Além disso, há outros, como perturbações do sono, desempenho cognitivo, alteração do humor... Penso que a chave é antecipar, oferecer um bom modelo, falar de sexualidade saudável, diferenciá-la da pornografia e desenvolver o pensamento crítico para que possam exercer a sua liberdade e responsabilidade na sua vida afetivo-sexual no futuro.
Hoje em dia, a utilização de telemóveis ou tablets está generalizada entre as crianças. Será que temos o inimigo em casa?
-Sim. Todos os adolescentes trazem um pequeno cinema pornográfico no bolso e isso tem de mudar. Temos de atrasar o mais possível a idade em que começam a utilizar os telemóveis. Quando lhes damos um telemóvel, o primeiro aparelho não deve ter acesso à Internet e, mais tarde, devemos controlar e saber o que utilizam e porquê.
Normalizámos a utilização do telemóvel aos 9, 10 ou 11 anos, e até mais cedo, para acalmar ou apaziguar uma birra, e este é o processo de aprendizagem errado. Esta utilização também impede que as funções cognitivas se desenvolvam de forma natural, porque damos ao cérebro um super estímulo.

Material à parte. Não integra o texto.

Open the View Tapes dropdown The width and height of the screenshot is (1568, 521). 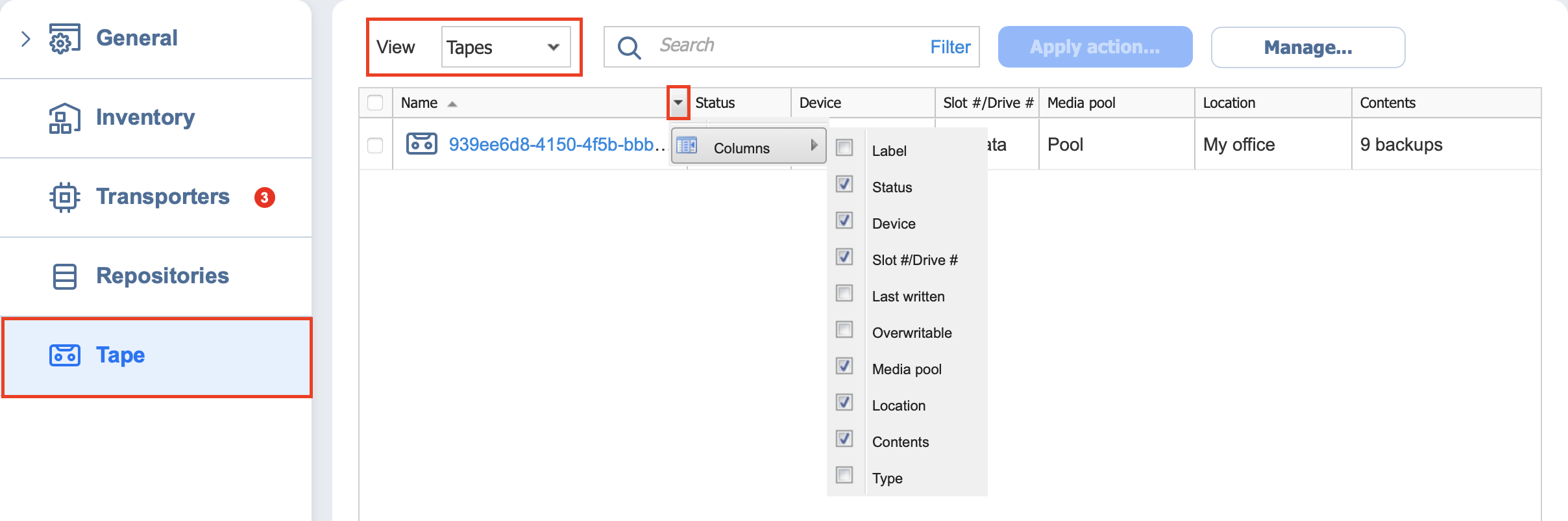(505, 47)
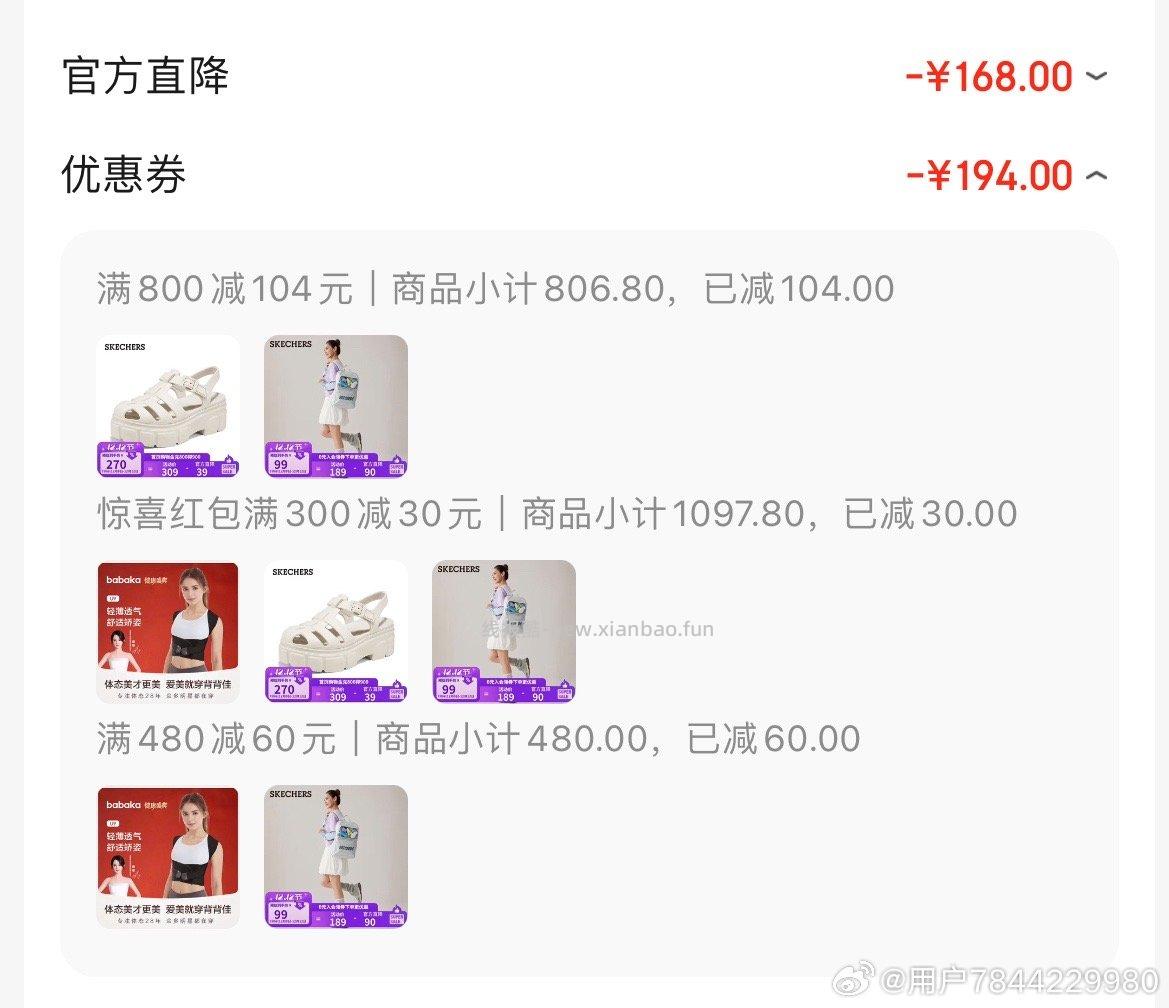Click the 惊喜红包满300减30元 description line
Viewport: 1169px width, 1008px height.
pyautogui.click(x=289, y=514)
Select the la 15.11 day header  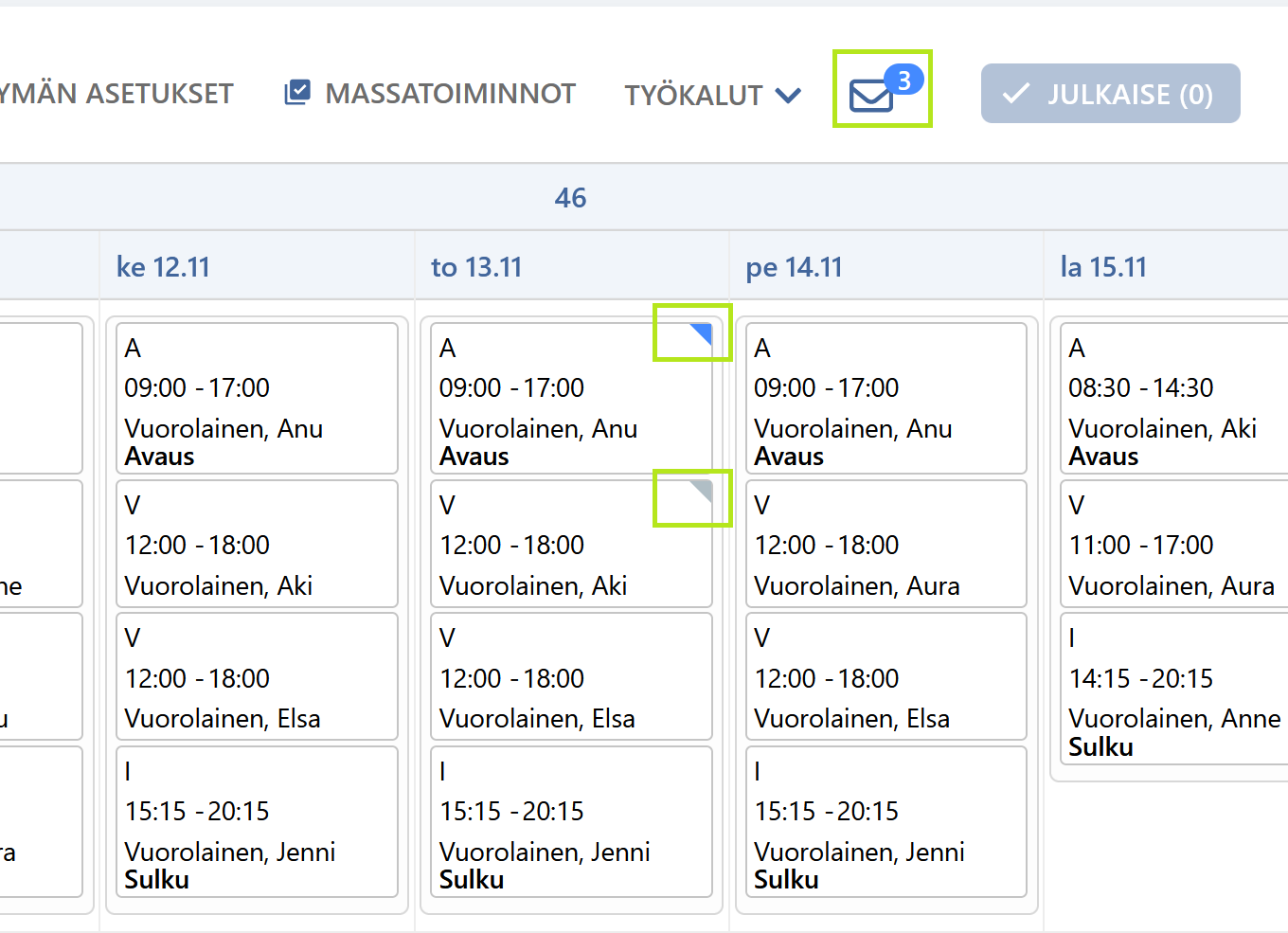pyautogui.click(x=1103, y=267)
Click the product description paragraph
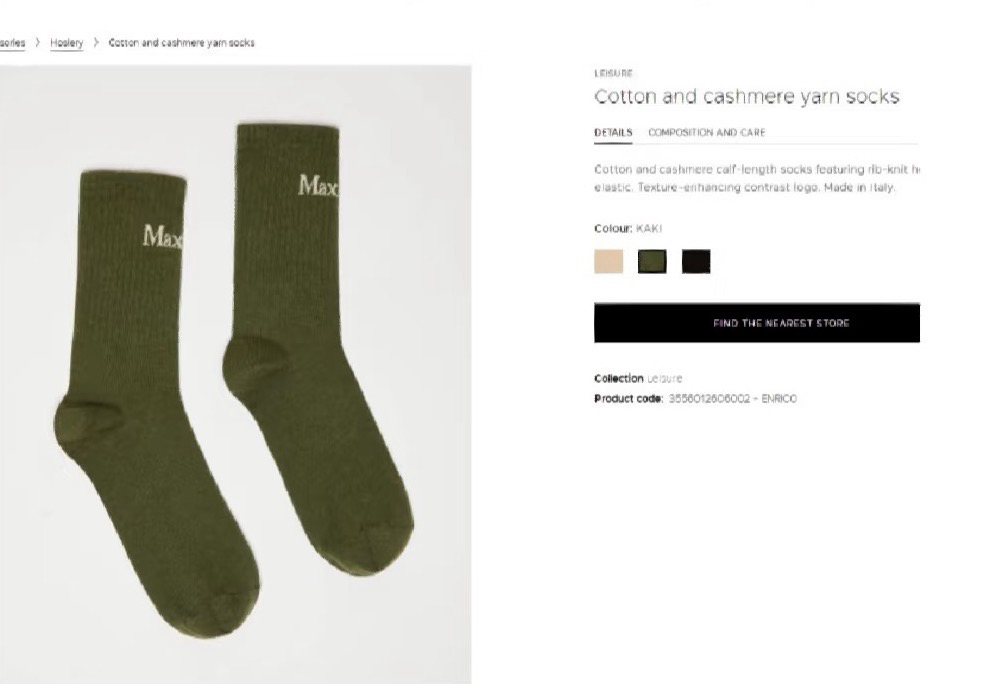This screenshot has height=684, width=999. click(757, 178)
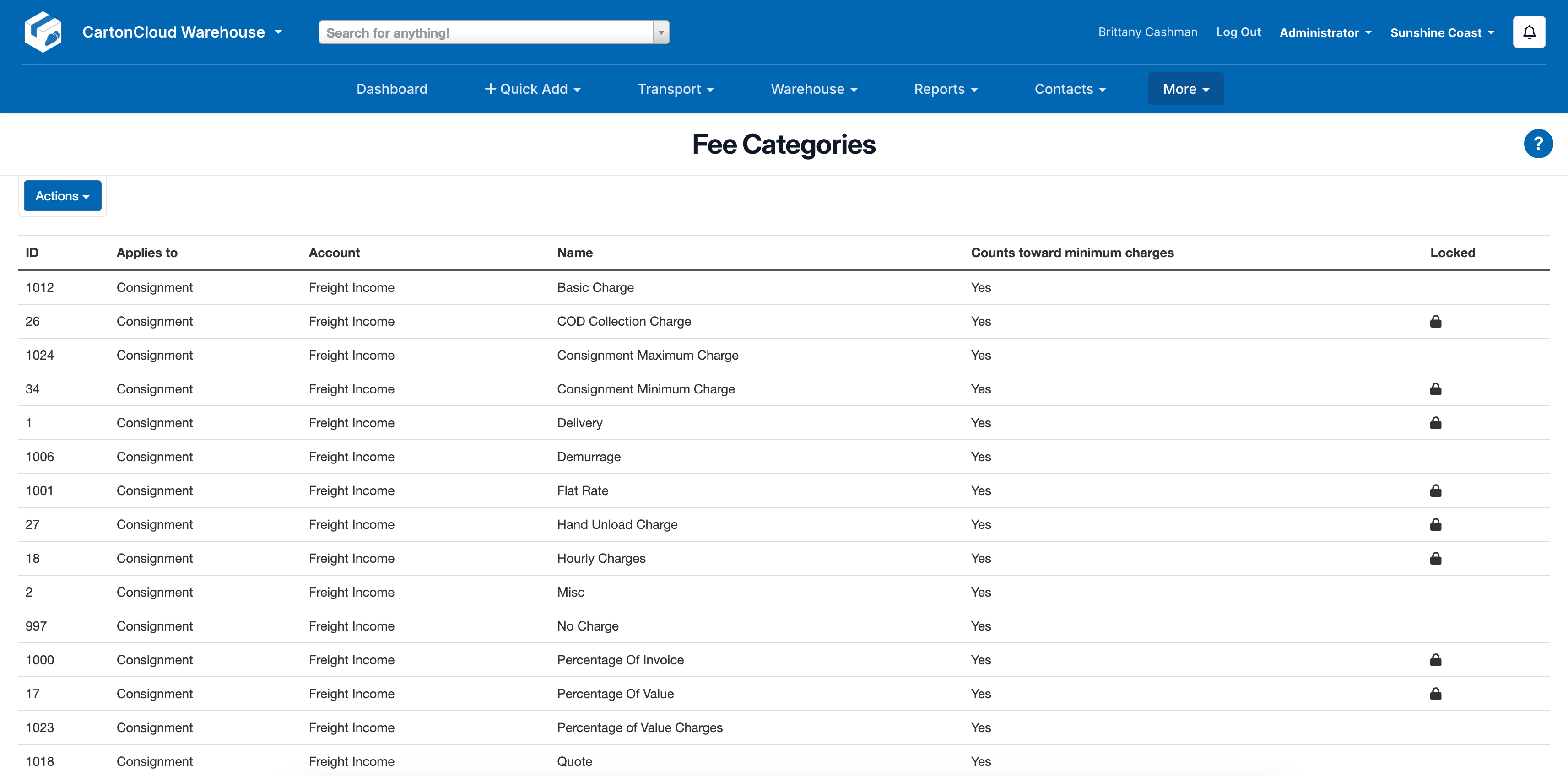
Task: Click inside the search for anything field
Action: click(481, 32)
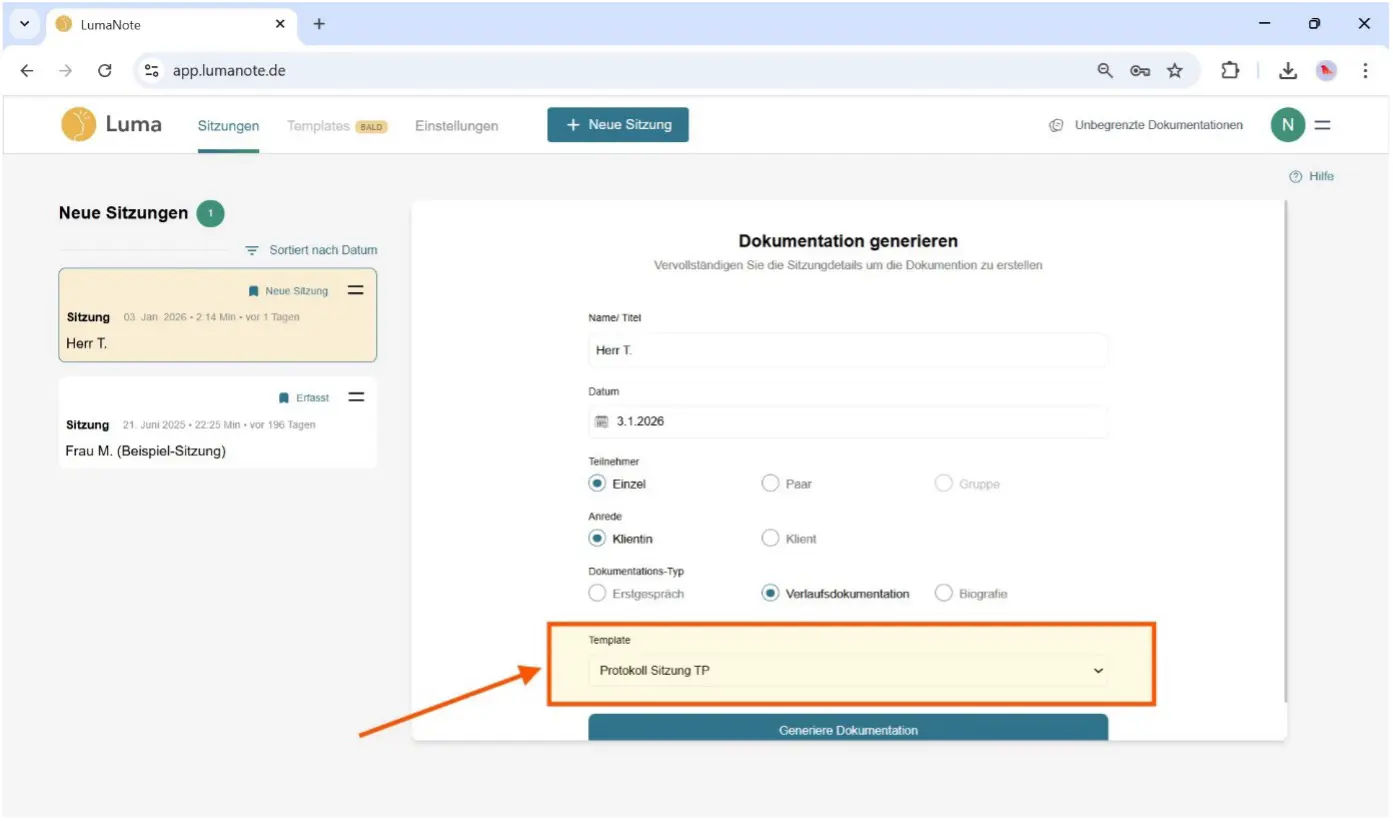Click the Luma logo icon
Viewport: 1393px width, 821px height.
(79, 125)
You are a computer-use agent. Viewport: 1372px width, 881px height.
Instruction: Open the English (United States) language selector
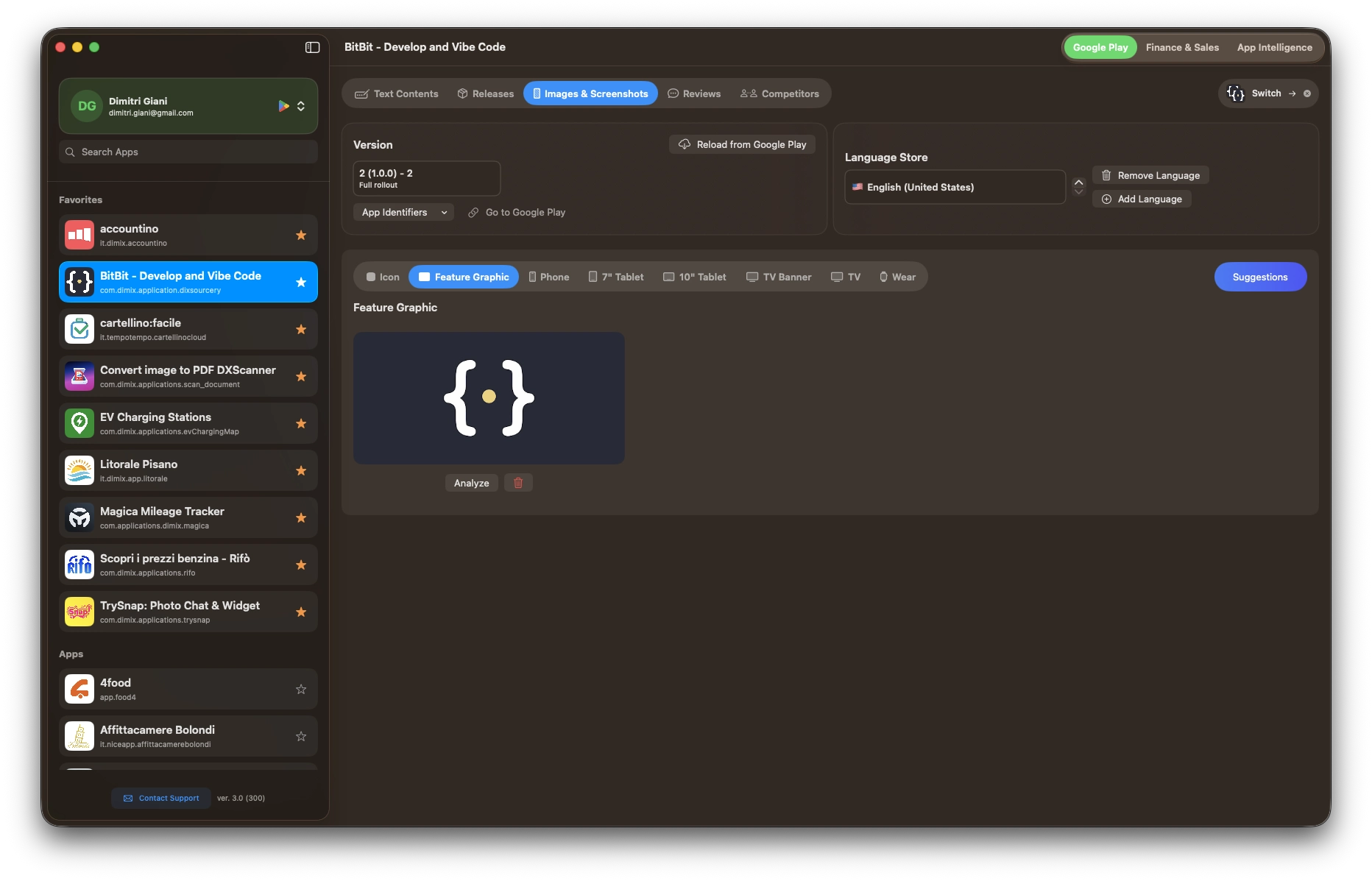pyautogui.click(x=954, y=187)
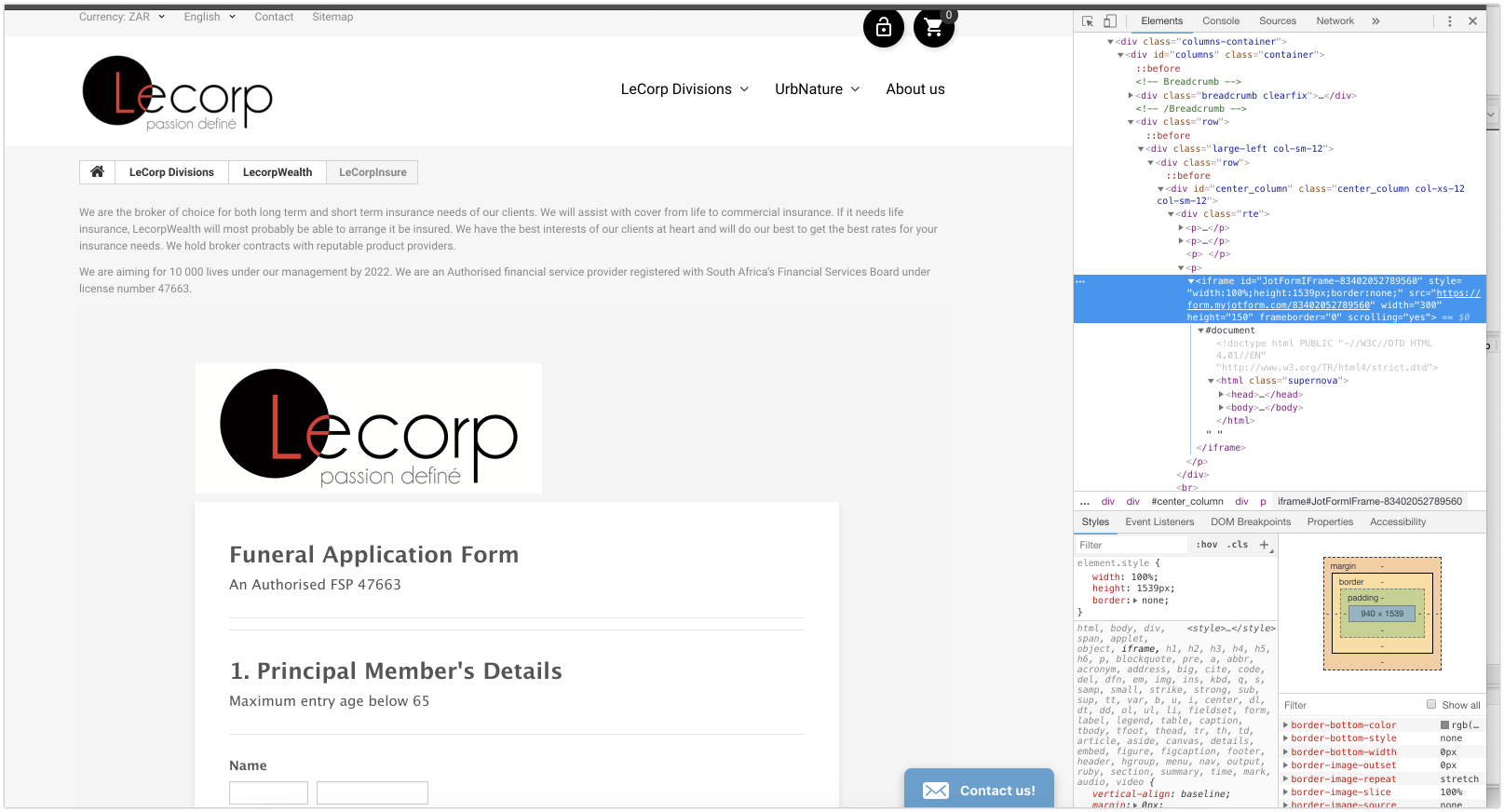
Task: Activate the inspect element picker icon
Action: pyautogui.click(x=1088, y=21)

O telemóvel - ou tablet - é o principal ponto de entrada para a pornografia e os adultos têm de monitorizar e estar atentos sem proteger ou censurar em demasia.
Temos de nos adaptar aos tempos, dando aos jovens as ferramentas para enfrentarem o mundo da Internet, que é uma pista de obstáculos que terão de ultrapassar.
PORQUE NÃO?
Tivemos décadas de "educação sexual", mas será que há uma falta de educação humana e um excesso de educação mecânica neste domínio?
-Acho que o problema é que temos demasiada educação sexual e pouca educação afectiva. Penso que o problema é que temos demasiada educação sexual e pouca educação afectiva. A educação sexual afectiva centrou-se no último, no sexual, no mecânico ou no biológico, mas esqueceu-se de construir as pessoas de uma forma sólida.
Temos de trabalhar as emoções, o mundo dos afectos, tudo o que tem a ver com a partilha, a empatia, a comunicação e a autoestima. Temos o desafio de criar pessoas com força, que tenham um projeto de vida que valha a pena, que tenham e cultivem interesses, que sejam criativas... etc.
No fim de contas, as crianças e os jovens têm de ser levados a forjar uma identidade forte para enfrentarem o mundo em mudança e desafiante de cada época. Por conseguinte, é necessária mais educação que fortaleça a pessoa e menos educação que a reduza a uma questão biológica.